La televisión y los fast thinkers


Respecto de la televisión, la audiencia ejerce un efecto absolutamente particular: este se manifiesta en la presión de la urgencia. La competencia entre periódicos y la televisión, la que ocurre entre los canales, toma la forma de una competencia por la primicia, por ser el primero. Los periodistas son conducidos: porque un canal de la competencia ha “cubierto” una inundación, hay que “cubrir” esa inundación tratando de mostrar alguna cosa que el otro no consiguió.
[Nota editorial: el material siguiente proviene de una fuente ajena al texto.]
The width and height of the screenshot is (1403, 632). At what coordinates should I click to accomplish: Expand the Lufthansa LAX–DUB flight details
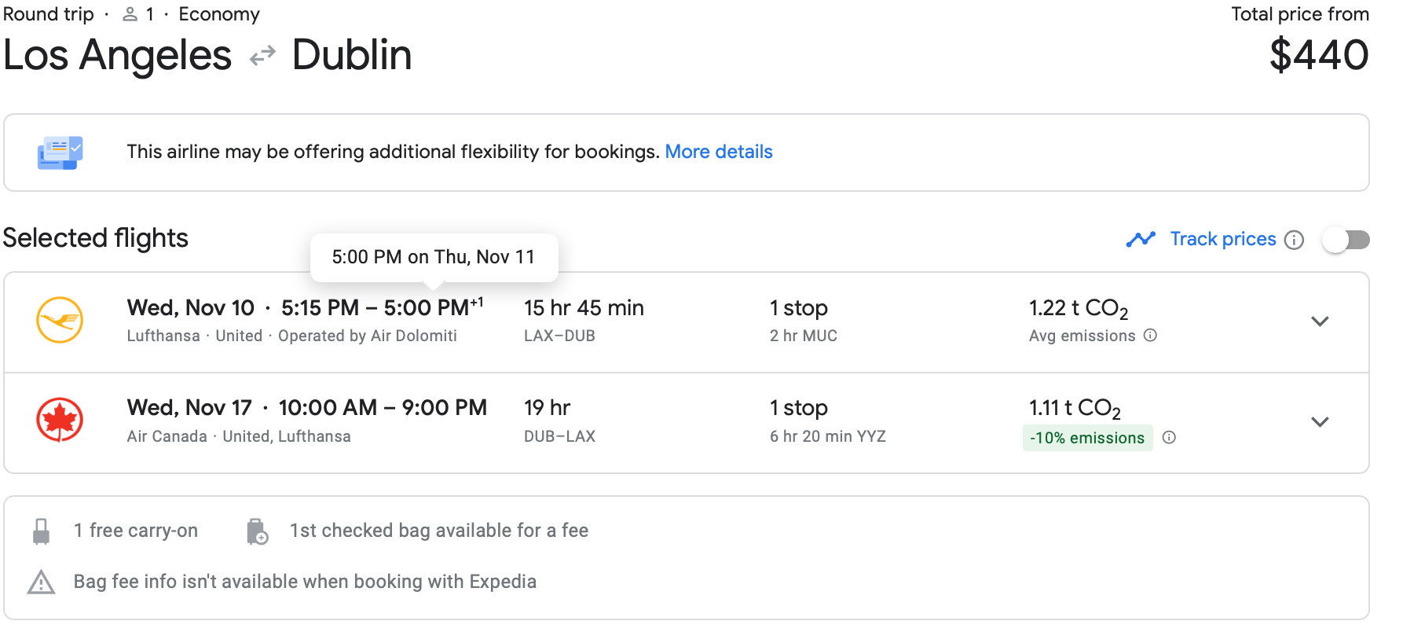click(x=1320, y=321)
En resumen, hay objetos que son exhibidos a los teleespectadores porque se les imponen a los productores; y se les imponen a ellos por la mecánica de la competencia con otros productores. (...)
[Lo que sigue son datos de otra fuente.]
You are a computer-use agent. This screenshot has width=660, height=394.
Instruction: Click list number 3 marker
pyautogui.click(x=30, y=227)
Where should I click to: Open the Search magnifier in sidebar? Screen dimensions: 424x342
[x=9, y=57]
Decía al inicio que la televisión no es muy favorable a la expresión del pensamiento. Establecía un vínculo, negativo, entre la urgencia y el pensamiento. Es un viejo tópico del discurso filosófico: es la oposición que hace Platón entre el filósofo que tiene tiempo y la gente que está en el ágora, la plaza pública, quienes están presionados por la urgencia. Sugiere que en la urgencia no se puede pensar. Es francamente aristocrático. Es el punto de vista del privilegiado que tiene tiempo y que no se pregunta demasiado acerca de su ventaja. Pero no es éste el lugar de discutir acerca de esta cuestión; lo que es seguro es que hay un vínculo entre el pensamiento y el tiempo. Y uno de los problemas mayores que plantea la televisión es el de las relaciones entre el pensamiento y la velocidad. ¿Se puede pensar en la velocidad? La televisión, dando la palabra a pensadores que están orientados a reflexionar en un ritmo acelerado, ¿no se condena a tener sólo fast-thinkers, pensadores que piensan más rápido que sus sombras...?
Hay que preguntarse por qué son capaces de responder en estas condiciones particulares, porque deliberan en condiciones en las que nadie lo hace. La respuesta, me parece, es que piensan por “ideas recibidas”, aquellas de las que habla Flaubert, que son ideas recibidas por todo el mundo, banales, convencionales, comunes; pero son también concepciones que, cuando se las recibe, estaban ya de antemano, de manera que el problema de la recepción no aparece. Puesto que, se trate de una discusión, de un libro, de un mensaje televisivo, el problema mayor de la comunicación es el de saber si las condiciones de recepción son alcanzadas; ¿el que escucha tiene el código para poder decodificar lo que estoy diciendo? Cuando se enuncia una “idea recibida”, es como si estuviera hecha: el problema está resuelto. La comunicación es instantánea porque, en un sentido, no es tal. O no es más que aparente. El intercambio de lugares comunes es una comunicación sin otro contenido que el hecho mismo de la comunicación. Los “lugares comunes” que juegan un papel enorme en la conversación cotidiana tienen esta virtud de que todo el mundo puede recibirlos instantáneamente; por su banalidad, son comunes al emisor y al receptor. Por el contrario, el pensamiento, es subversivo: debe comenzar por desmontar las “ideas recibidas” y a continuación demostrar. Cuando Descartes habla de demostración, habla de largas cadenas de razones. Esto lleva tiempo, hay que desarrollar una serie de proposiciones encadenadas por expresiones como “en consecuencia”, “pues”, “dicho esto”..., porque este despliegue del pensamiento pensante está intrínsecamente ligado al tiempo.
La televisión privilegia un cierto número de fast-thinkers que proponen un fast-food cultural, la alimentación cultural predigerida, prepensada (...). Se da también el hecho de que, para ser capaz de “pensar” en ciertas condiciones en las que nadie puede pensar, hay que ser un pensador de un tipo particular.